TEXT SEGMENT:
- Opening Delimiter -

LEAP Announces Three Student Grant Program Recipients for 2023

Three individual photos, arranged in a row on a blue background: Grace Cajski, Diego Ellis Soto, and  Quincy Yangh
LEAP Student Grant Program grantees for 2023, from left: Grace Cajski, Diego Ellis Soto, and Quincy Yangh.

The Law, Ethics & Animals Program (LEAP) at Yale Law School continues the LEAP Student Grant Program this year. Chosen from a highly competitive applicant pool, three students from across Yale are undertaking projects that build understanding of, draw attention to, and/or develop new strategies to address the urgent threats facing nonhuman animals. This year’s set of awards will support multidisciplinary projects in conservation storytelling, art and education, and the spiritual and cultural importance of nonhuman animals. Bios of the 2023 LEAP Student Grant recipients follow.

Grace Cajski

Cajski is a rising senior at Yale College studying English and Environmental Studies with a concentration in marine conservation. This research is a capstone of her undergraduate academic career, which has been dedicated to understanding how storytelling can be a powerful conservation tool, and builds on her work as a 2021 LEAP grant recipient. As a New Orleanian, Cajski has seen how environmental degradation has obligated coastal communities that were once stewards of abundance to be conservationists. Cajski seeks to be part of a movement to create a better world, where coastal communities can reliably harvest sustainably and healthily from the sea. As a 2023 LEAP student grant recipient, Cajski will work with community organizations, including the Hui Mālama Loko Iʻa, on Hawai‘i Island to tell stories about anchialine pools, ranging from ArcGIS Story Maps to magazine feature pieces. Through science communication, Cajski hopes to foster empathy, stoke hope, and celebrate community.

- Closing Delimiter -

PARTS OF THE EXERCISE:
(a) Rewrite the LEAP grant announcement's paragraph beginning "The Law, Ethics & Animals Program (LEAP) at Yale Law School" as a short bulleted list that keeps its main facts.
(b) Answer these questions using the LEAP grant announcement:
(i) Which grantee appears in the middle of the row of photos?
(ii) What school is LEAP part of?
(iii) What city is Grace Cajski from?
(c) Continue the LEAP grant announcement with the next section after Grace Cajski's bio.
The records come from a separate source unrelated to the LEAP announcement.

SUPPLIED ENTRIES:
- Opening Delimiter -

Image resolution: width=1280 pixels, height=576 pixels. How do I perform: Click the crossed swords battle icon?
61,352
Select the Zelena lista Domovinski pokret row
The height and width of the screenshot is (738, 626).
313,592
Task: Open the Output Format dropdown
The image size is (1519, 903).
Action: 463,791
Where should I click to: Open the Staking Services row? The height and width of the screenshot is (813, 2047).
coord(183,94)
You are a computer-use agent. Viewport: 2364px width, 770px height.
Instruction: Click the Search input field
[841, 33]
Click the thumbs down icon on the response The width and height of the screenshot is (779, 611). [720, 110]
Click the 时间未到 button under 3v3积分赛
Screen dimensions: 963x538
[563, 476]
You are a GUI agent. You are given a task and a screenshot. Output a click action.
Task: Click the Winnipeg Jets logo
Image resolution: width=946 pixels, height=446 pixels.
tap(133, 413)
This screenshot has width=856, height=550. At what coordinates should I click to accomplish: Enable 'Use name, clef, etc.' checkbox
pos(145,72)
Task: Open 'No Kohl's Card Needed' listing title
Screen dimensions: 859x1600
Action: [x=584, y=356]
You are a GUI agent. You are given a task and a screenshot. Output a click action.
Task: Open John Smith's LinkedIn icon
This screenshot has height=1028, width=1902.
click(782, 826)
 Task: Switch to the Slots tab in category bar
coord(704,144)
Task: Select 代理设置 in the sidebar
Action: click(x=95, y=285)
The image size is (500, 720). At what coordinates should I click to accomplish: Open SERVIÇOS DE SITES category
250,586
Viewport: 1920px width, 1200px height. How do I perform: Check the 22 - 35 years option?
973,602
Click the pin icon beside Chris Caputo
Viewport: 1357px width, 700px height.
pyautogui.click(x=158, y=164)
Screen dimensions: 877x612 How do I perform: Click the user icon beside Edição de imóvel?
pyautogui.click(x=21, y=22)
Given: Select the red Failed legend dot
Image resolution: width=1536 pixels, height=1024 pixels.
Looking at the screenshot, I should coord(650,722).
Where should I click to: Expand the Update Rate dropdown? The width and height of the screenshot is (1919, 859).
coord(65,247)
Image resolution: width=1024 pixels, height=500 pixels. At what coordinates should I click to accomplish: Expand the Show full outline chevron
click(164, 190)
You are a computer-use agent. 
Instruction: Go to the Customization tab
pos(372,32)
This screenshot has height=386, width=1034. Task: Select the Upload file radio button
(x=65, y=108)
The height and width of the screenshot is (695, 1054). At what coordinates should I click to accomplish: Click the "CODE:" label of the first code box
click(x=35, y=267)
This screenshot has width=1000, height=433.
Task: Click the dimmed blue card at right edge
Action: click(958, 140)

- Closing Delimiter -

EXPECTED RESULTS:
(a)
- The Law, Ethics & Animals Program (LEAP) at Yale Law School is continuing its Student Grant Program this year.
- Three Yale students were chosen from a highly competitive applicant pool.
- Their projects build understanding of, draw attention to, and/or develop new strategies against urgent threats facing nonhuman animals.
- The 2023 awards support multidisciplinary work in conservation storytelling, art and education, and the spiritual and cultural importance of nonhuman animals.

(b)
(i) Diego Ellis Soto
(ii) Yale Law School
(iii) New Orleans

(c)
Diego Ellis Soto

Ellis Soto is a Ph.D. candidate in Ecology at Yale and a NASA FINESST Future Investigator from Uruguay. Working at the intersection of ecology, technology, conservation, and environmental justice, Ellis Soto researches how animals move and shape ecosystems across the world under increasing human threats and a rapidly changing climate. He is also interested in how access to biodiversity data is shaped by socioeconomic status and how past and present social inequalities amplify current disparities in environmental sciences. As a music producer, Ellis Soto is interested in showcasing how technology allows us to see the world through the lens of animals themselves, from their individual movements, to the sounds animals make. With this LEAP grant, Ellis Soto will continue his work on Collective Pulse, a project that combines cutting-edge technology with biological principles and musical theory to represent the lives of animals through art and music.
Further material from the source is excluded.